Migrant workers are subject to the same employment terms and conditions as New Zealand citizen and resident employees. Therefore, any redundancy process you follow must apply to the migrant workers too. If your migrant employee’s visa is running out soon and they need you to sponsor them, you do have the option of not supporting their visa application and their employment will cease when their visa expires. If you do make your migrant employee redundant, remember to follow due process and pay out any holiday pay or redundancy entitlements

I have staff, whose visas are not expiring until next year, should I renew them early?

Due to an expected rise in unemployment, we are expecting the government to make it harder for employers to prove there are no NZ citizens or residents available to do a job. In fact, the labour market check through advertising may well be taken over by the government who will ultimately decide if there are New Zealanders available. This would be similar to what happened after the Canterbury earthquake. Our advice would be to apply now if applying for a three-year visa.

Can I get the wage subsidy for my migrant workers?
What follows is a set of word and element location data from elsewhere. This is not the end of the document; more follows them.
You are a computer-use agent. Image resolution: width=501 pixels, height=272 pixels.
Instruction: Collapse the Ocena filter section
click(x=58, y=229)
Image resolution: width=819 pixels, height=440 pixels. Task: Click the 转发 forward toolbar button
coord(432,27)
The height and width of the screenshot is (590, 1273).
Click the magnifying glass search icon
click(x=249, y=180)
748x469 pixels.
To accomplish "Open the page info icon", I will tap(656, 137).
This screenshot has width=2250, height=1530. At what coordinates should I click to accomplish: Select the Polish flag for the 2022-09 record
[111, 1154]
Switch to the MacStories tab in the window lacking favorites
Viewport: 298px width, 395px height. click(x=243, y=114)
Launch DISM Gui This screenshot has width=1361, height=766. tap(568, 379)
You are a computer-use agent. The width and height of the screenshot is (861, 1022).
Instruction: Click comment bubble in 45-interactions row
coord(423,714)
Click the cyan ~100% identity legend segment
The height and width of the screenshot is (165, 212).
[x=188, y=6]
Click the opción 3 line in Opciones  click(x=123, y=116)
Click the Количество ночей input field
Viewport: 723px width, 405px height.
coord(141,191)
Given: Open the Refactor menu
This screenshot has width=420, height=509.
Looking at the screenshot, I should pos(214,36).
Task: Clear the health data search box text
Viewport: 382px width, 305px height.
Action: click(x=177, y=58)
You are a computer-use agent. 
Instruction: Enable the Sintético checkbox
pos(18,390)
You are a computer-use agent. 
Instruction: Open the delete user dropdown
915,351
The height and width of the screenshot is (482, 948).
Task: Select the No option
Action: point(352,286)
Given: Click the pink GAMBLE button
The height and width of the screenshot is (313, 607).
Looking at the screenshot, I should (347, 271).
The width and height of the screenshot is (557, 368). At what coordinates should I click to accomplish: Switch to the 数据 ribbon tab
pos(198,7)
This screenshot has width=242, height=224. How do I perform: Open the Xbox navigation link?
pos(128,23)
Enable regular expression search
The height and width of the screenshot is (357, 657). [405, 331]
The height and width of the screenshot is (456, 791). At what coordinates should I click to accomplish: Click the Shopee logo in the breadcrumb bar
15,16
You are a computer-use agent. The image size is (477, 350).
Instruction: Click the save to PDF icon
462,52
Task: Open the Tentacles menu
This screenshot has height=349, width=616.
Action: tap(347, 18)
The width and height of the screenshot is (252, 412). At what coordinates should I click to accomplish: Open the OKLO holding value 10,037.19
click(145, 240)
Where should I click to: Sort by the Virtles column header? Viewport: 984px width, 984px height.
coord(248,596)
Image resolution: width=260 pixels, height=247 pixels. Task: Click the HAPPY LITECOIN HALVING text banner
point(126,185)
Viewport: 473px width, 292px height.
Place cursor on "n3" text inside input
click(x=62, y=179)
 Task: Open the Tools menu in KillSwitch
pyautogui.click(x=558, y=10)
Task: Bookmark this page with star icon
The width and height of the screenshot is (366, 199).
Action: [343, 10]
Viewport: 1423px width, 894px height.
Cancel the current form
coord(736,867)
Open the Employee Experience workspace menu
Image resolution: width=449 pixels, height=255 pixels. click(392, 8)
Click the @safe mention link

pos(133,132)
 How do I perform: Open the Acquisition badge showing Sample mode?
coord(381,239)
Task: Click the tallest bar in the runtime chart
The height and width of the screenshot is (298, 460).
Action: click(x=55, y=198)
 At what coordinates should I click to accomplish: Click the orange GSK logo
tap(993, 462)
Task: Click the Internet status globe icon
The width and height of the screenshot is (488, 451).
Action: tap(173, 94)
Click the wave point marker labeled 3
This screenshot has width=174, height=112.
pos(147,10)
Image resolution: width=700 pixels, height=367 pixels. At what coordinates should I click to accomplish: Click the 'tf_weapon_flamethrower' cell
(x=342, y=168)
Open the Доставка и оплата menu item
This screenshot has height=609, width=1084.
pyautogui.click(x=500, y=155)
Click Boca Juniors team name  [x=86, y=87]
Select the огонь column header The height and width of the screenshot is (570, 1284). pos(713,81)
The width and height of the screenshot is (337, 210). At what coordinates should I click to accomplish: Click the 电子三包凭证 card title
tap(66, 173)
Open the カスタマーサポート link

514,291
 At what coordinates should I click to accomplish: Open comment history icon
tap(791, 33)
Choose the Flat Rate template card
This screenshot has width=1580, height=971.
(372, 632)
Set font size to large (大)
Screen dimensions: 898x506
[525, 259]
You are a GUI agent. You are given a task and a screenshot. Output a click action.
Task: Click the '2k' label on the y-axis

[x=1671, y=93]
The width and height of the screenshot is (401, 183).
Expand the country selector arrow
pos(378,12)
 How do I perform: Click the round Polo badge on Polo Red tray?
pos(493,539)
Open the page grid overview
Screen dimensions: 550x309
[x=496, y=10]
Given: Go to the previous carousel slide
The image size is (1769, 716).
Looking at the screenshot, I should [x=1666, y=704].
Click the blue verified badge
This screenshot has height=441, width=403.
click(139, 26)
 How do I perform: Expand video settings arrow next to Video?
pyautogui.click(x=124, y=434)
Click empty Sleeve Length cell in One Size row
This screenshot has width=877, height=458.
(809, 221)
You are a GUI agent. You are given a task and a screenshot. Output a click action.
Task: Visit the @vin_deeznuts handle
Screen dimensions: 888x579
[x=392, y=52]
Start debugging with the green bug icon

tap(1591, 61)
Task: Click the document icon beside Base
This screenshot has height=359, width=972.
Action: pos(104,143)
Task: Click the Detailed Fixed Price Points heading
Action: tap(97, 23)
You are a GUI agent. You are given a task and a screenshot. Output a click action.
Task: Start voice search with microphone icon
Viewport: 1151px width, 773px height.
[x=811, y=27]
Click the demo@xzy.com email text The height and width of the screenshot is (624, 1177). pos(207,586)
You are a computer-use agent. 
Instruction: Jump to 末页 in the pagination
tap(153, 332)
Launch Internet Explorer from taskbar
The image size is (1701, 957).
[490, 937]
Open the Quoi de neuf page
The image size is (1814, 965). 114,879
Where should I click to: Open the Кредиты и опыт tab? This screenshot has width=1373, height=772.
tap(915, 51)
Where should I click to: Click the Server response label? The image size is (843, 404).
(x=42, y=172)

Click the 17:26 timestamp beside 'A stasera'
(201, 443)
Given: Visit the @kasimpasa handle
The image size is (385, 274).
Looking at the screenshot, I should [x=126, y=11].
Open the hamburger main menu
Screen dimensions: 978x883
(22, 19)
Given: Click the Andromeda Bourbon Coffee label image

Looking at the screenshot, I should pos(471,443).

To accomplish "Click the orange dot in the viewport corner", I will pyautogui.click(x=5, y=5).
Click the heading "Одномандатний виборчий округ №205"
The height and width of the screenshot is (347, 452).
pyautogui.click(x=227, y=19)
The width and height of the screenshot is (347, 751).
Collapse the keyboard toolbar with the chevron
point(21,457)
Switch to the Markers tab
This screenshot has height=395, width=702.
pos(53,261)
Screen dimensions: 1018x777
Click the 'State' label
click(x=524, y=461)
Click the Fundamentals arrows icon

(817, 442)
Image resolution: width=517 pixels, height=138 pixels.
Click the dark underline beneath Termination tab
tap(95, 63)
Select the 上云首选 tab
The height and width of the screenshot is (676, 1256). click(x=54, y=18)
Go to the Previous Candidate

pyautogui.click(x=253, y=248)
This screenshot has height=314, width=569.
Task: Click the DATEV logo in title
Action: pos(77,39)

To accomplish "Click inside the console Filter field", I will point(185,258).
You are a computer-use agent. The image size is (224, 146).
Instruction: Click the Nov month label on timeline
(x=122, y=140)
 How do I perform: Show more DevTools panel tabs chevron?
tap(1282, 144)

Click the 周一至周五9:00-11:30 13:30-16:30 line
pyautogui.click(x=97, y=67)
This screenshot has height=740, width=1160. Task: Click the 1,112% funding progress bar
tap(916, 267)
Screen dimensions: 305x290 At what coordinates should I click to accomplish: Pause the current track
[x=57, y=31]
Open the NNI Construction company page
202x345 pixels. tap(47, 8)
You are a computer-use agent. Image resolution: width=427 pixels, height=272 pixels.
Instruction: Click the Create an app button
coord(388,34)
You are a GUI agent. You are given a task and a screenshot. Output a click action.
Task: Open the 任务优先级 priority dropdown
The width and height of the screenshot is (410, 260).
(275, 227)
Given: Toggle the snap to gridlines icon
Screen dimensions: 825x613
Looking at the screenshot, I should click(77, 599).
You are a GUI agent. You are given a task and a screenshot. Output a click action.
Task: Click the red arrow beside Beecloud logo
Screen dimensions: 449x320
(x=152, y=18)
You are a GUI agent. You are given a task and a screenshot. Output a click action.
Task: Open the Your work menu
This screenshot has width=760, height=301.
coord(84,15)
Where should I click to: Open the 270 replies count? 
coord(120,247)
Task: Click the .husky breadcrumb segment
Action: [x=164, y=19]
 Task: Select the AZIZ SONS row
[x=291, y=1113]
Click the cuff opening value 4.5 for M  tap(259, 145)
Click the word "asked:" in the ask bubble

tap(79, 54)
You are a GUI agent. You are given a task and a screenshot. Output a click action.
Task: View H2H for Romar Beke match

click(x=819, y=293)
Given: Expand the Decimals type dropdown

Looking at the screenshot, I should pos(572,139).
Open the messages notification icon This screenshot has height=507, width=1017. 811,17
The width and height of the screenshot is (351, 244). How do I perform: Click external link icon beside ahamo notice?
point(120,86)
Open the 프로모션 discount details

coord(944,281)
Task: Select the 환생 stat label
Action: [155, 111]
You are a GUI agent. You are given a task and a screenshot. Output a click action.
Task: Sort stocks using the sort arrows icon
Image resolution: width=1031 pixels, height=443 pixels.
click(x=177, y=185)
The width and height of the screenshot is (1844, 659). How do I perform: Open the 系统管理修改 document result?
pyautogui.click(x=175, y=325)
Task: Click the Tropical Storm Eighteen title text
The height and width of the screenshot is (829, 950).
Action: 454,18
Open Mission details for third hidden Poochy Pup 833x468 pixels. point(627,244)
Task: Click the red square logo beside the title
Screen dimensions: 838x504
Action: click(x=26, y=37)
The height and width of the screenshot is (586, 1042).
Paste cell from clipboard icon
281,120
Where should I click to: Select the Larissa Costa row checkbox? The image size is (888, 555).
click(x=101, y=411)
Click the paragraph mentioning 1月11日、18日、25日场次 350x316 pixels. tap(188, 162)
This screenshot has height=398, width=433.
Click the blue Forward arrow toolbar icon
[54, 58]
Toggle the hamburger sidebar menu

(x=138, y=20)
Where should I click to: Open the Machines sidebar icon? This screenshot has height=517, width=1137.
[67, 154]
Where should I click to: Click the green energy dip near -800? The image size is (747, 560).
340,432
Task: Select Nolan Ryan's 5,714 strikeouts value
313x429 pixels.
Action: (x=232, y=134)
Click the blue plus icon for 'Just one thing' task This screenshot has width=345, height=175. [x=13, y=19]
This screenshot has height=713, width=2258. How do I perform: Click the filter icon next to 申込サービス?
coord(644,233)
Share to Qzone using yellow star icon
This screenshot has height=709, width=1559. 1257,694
The short answer is yes. If your company meet the criteria to obtain the wage subsidy, then any work visa holders you employ, are entitled to the wage subsidy even if they are offshore.

One of my visa holders is offshore as the border is closed, can I make them redundant?

If one of your employees has gone offshore and you have not heard from them despite making significant efforts to contact them, they may be considered to have abandoned their employment. However, If the employee, through no fault of their own is stuck offshore and unable to return to work as the border is closed indefinitely, you may be able to demonstrate frustration of contract. This is different from a redundancy process but does require you to consult with them and take on board their feedback before making a final decision on their future employment with you.

We are an accredited employer with Immigration New Zealand. What happens if we drop the salary of our Work to residence visa holder below the $55,000 or $79,560 threshold? Will it affect their residency application down the track?

The short answer is yes. In order to apply for residency from work after working for an accredited employer for 24 months, the employee needs to show their salary met the minimum threshold for the full 24 months. It is not clear at this stage whether Immigration New Zealand will grant any leeway around this when it comes to employees applying for residency.

One of my employees is on an interim visa, can they continue to work for me?

An interim visa is granted automatically to a migrant where they have submitted a visa application before the expiry of their current visa, the visa has now expired, and immigration New Zealand has not yet made a decision on the application. An interim visa allows the visa holder to remain lawfully in the country and may or may not have work rights. People are allowed to work if the visa they have applied for is an employer sponsored visa and they were on an employer sponsored work visa when they submitted their application. People moving from an Open work visa to an employer sponsored work visa do not have work rights and must cease work until their new work visa has been approved.

One of my staff is on an open partnership work visa but their sponsoring partner has lost their job. Can my employee still work for me legally?

Technically speaking, if your employee’s partner loses their job and stops work, then their partner is in breach of their visa conditions. As a result, your employee would be in breach of their visa conditions and as their employer you would be in breach of your obligations as an employer.